Pilonidal hastalık, kalçalar arasındaki (kuyruk sokumu) cilt ve deri altı dokusunu etkileyen bir hastalıktır.

En sık olarak yirmili yaşlarının başlarında, erkek ağırlıklı hastalarda görülür ve daha az sıklıkla çocuklarda ve 45 yaşından büyüklerde görülebilir.

Etiyolojiler ve risk faktörleri

Pilonidal hastalık, muhtemelen kuyruk sokumunda deri üzerindeki mekanik kuvvetler ile saç köklerine zarar veren veya kıran ve gevşek tüyleri ve döküntüleri toplayan gözenekleri açan edinsel bir durumdur. Gözeneklerin enfeksiyonu apseye ve/veya drene olan sinüs oluşumuna ve semptomlara yol açar.

Risk faktörleri obezite, derin kuyruk sokumu, uzun süreli oturma, lokal travma ve aile öyküsünü içerir.

Klinik sunum ve tanı

Klinik prezentasyon, asemptomatik pilonidal sinüsten akut enfeksiyona veya inflamasyon ve drenaj ile kronik alevlenmeye kadar oldukça değişkendir.

Fiziksel bulgular, orta hatta veya orta hattın yan tarafında genellikle ağrısız sinüs açıklığı/açıklıkları olan veya olmayan bir veya daha fazla gözenek (çukur) içerir.

Akut veya kronik hastalığı olan hastalarda hassas bir kitle veya sinüsü boşaltan mukoid, pürülan ve/veya kanlı sıvı tanımlanabilir. Tanı, laboratuvar veya görüntüleme çalışmalarına gerek kalmadan klinik olarak ( hekim muayenesi ) konulabilir.

Tedavi

Pilonidal sinüsü olan ancak hiç akut atak yaşamamış hastalarda ameliyat gerekmeyebilir

1-) Akut enfeksiyon

Akut pilonidal apse, başvuru anında hızlı insizyon ve drenaj ile tedavi edilir. Yara, tüm görünür kıllardan ve iltihaplı kalıntılardan arındırılmalıdır.
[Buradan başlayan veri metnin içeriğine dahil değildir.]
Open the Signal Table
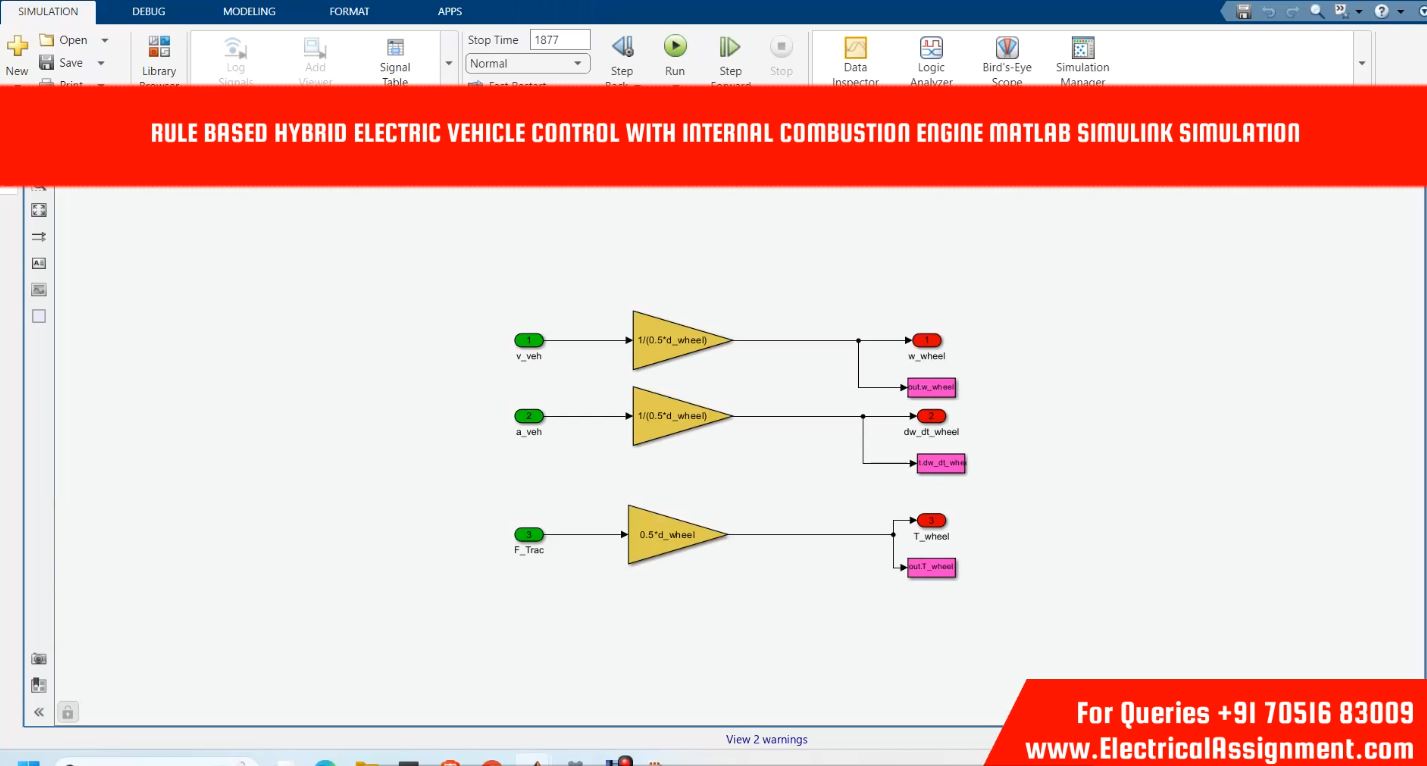The image size is (1427, 766). 395,48
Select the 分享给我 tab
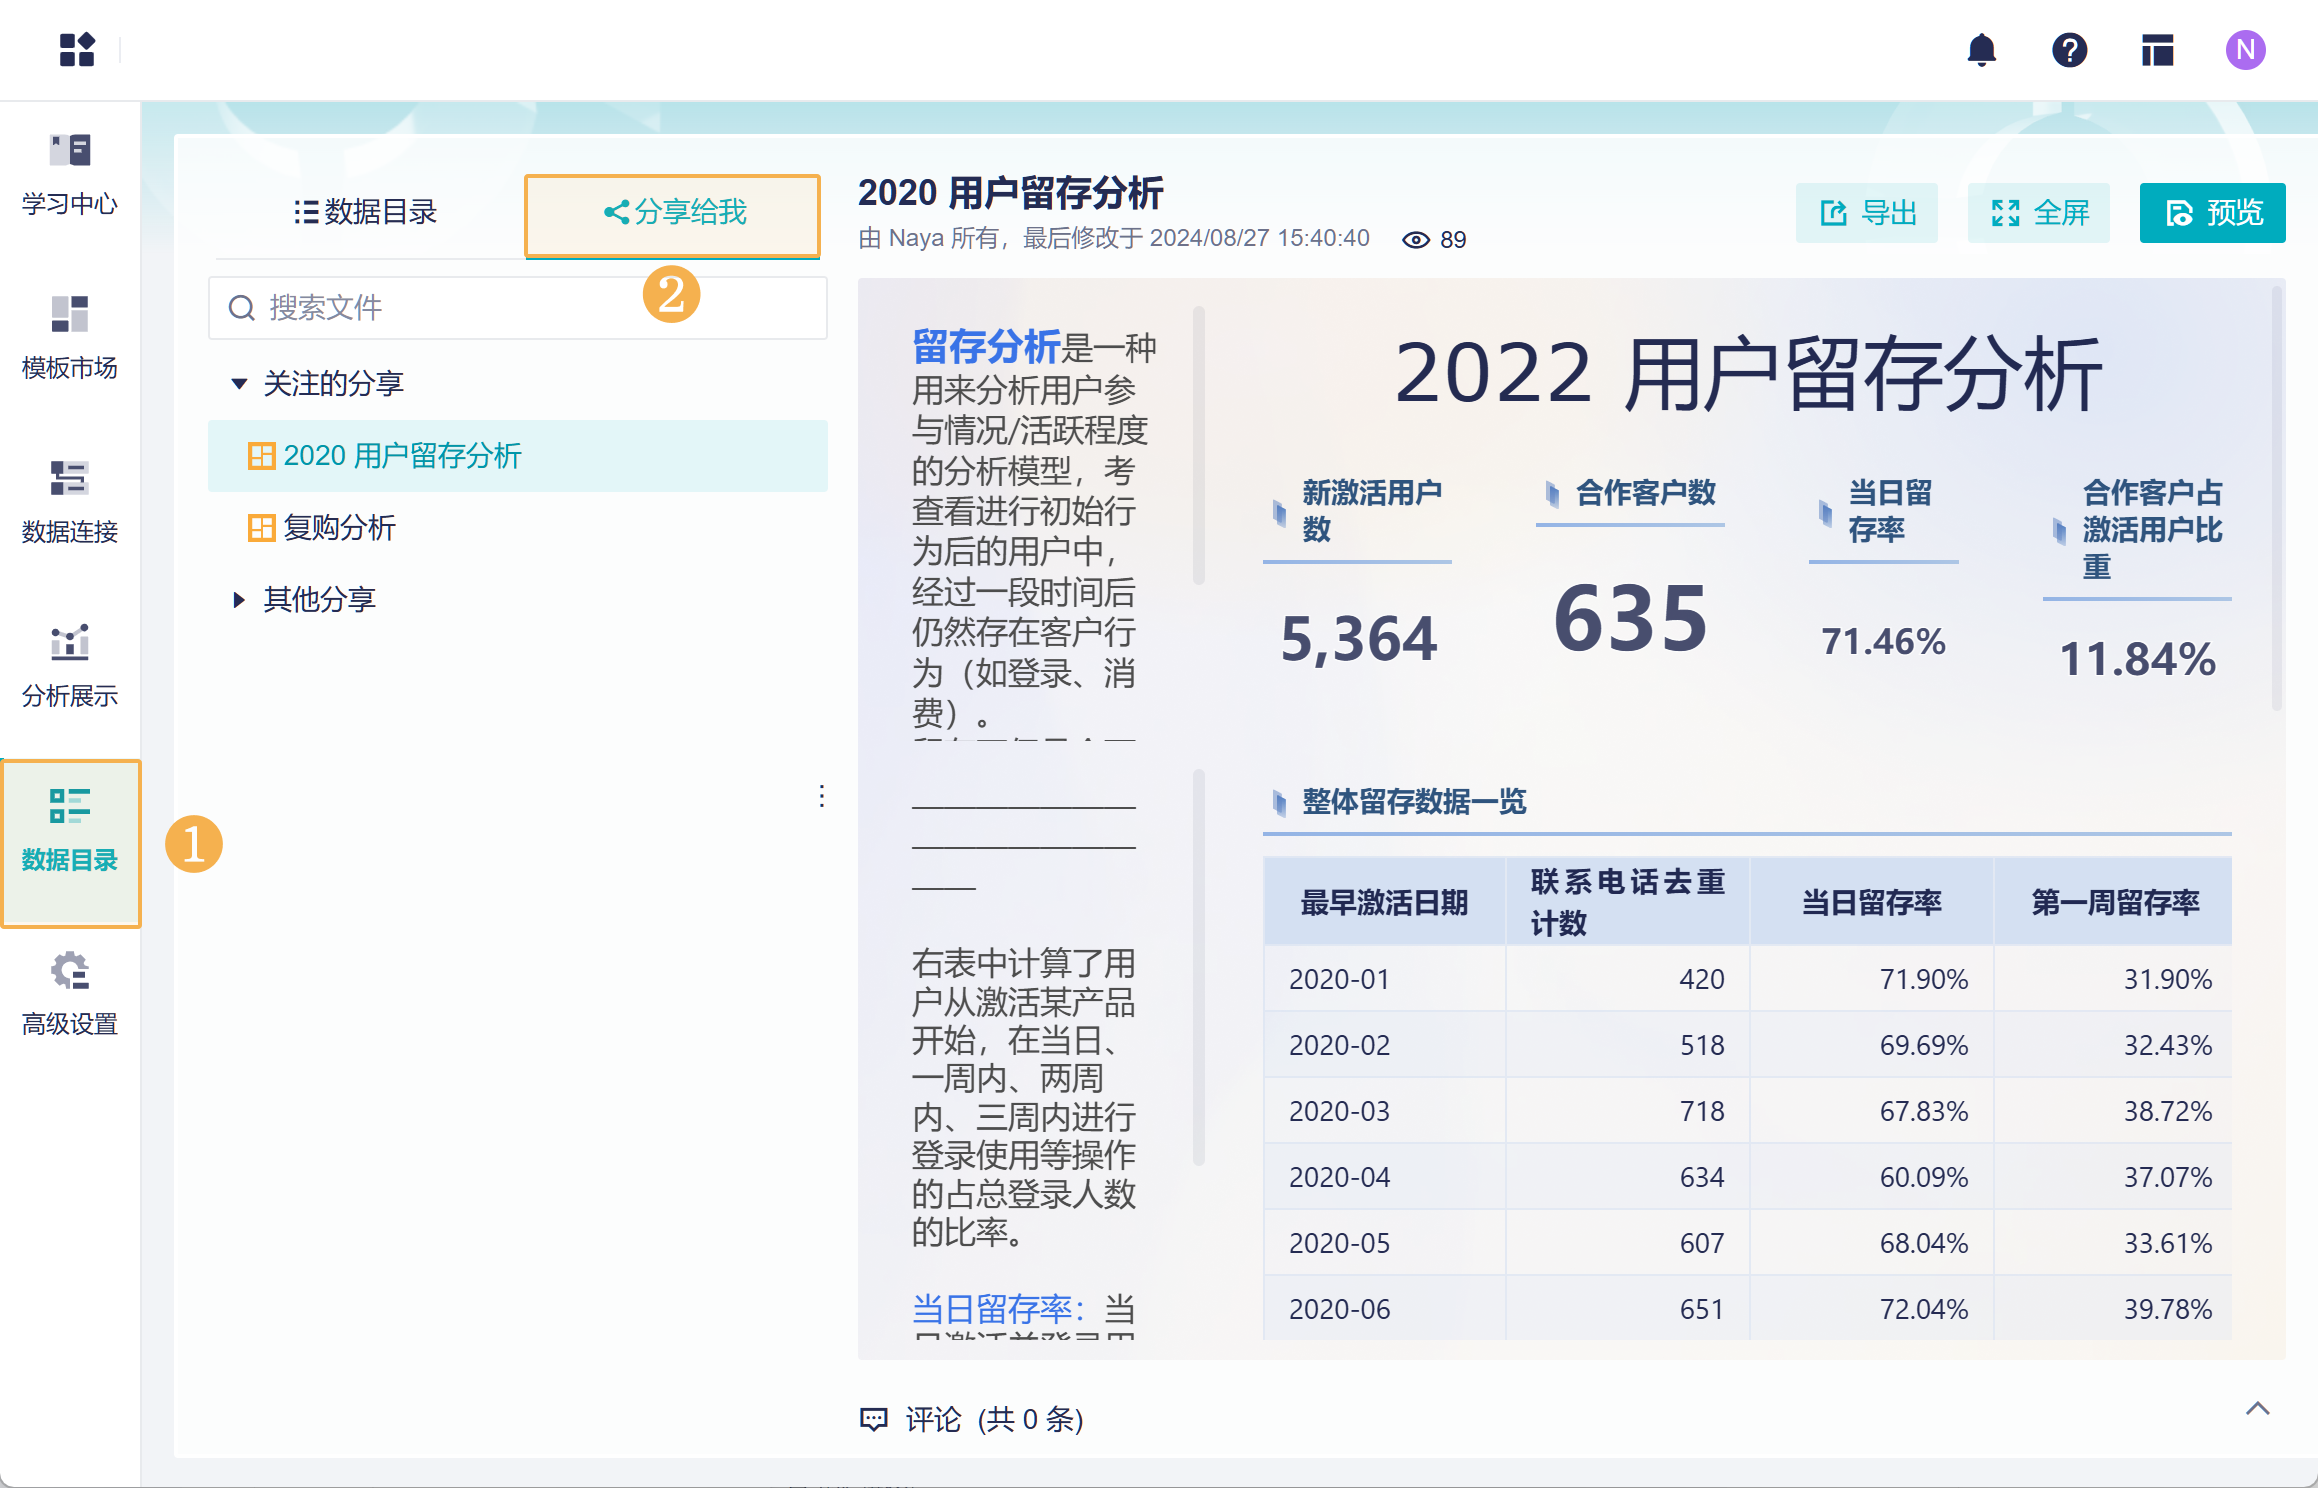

Antibiyotikler apse yokluğunda selülitli hastalarda ve cerrahi drenaj sonrası belirgin selülitli hastalarda kullanılmalıdır.
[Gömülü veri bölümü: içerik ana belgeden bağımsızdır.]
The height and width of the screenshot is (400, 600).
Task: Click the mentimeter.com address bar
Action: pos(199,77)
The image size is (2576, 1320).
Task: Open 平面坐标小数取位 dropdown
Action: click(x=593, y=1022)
Drenajlı pilonidal apsenin iyileşmesini takiben, kuyruk sokumu kılları pilonidal hastalığın patogenezinde rol oynadığından, hastalar düzenli

olarak kuyruk sokumu tıraşına veya başka bir epilasyon yöntemine başlamalıdır.

2-)Kronik hastalık

Kronik pilonidal hastalık cerrahi eksizyon gerektirebilir. Ameliyat kararı, apse sayısı gibi herhangi bir keyfi kriterden ziyade, hasta tarafından algılanan semptomların ciddiyetine dayanmalıdır.

Kronik pilonidal hastalık için operatif yönetimin temel dayanağı, tüm sinüs yollarının ve cilt gözeneklerinin (çukurlar) yok edilmesidir.

Bazı cerrahlar pilonidal sinüs yollarını sakrokoksigeal fasya seviyesine kadar çıkarmayı tercih ederken, diğerleri eksize etmeden sadece çatıyı açar ve debride eder.

Yara tedavisini kolaylaştırmak için normal dokunun mümkün olduğunca korunması gerektiği konusunda fikir birliği vardır.

3-)Cerrahi yaklaşımlar

 Çeşitli cerrahi prosedürler, öncelikle eksizyondan sonraki yara yönetiminde farklılık gösterir ve buna göre adlandırılır; seçenekler arasında geciktirilmiş yara kapatma (yaranın açık bırakılması veya marsupiyalizasyon) ve primer yara kapatma (orta hat veya orta hat dışı [lateral] kapatma) yer alır. Bir tekniğin diğerlerinden daha üstün olduğu kesin olarak gösterilmemiş olsa da, kanıtların üstünlüğü şunları önermektedir.

• Primer kapatma, daha hızlı yara iyileşmesi (tam epitelizasyon) ve işe daha erken dönüş ile ilişkilidir, ancak gecikmiş (açık) bir kapatma, pilonidal hastalığın daha düşük nüks olasılığı ile ilişkilidir. Seçim, rezeksiyonun yaygınlığı, enfeksiyon varlığı/yokluğu ve cerrah deneyimi/tercihine göre kişiselleştirilmelidir.

• Orta hat dışı kapatmalar, orta hat kapatma ile karşılaştırıldığında komplikasyon oranını, iyileşme süresini ve nüks oranını azaltır. Bu nedenle, primer kapatma uygulanan yaralar için, orta hat kapatma yerine orta hat dışı (lateral) kapatma öneriyoruz.

Flep bazlı rekonstrüktif seçenekler, daha fazla miktarda ilgili dokunun eksizyonuna izin verir ve iyileşen yaradaki gerilimde bir azalma ile ilişkilidir. Ek olarak, bu teknikler, karakteristik olarak nemli, hipoksik ve bakteri yüklü bir alan olan bu bölgede yara kapanmasını kolaylaştırır. Rhomboid, V-Y ve diğer rotasyonel flep rekonstrüksiyonları tipik olarak yaygın hastalığı olan veya daha basit operasyonları (örn. eksizyon ve sütürlü orta hat kapatma) başarısız olan hastalar için ayrılmıştır. Karydakis flebi ve Bascom'un yarık kaldırma prosedürü, ilk cerrahi tedavi için veya bu prosedürlere uygun anatomi ile ortaya çıkan tekrarlayan hastalık için kullanılabilir.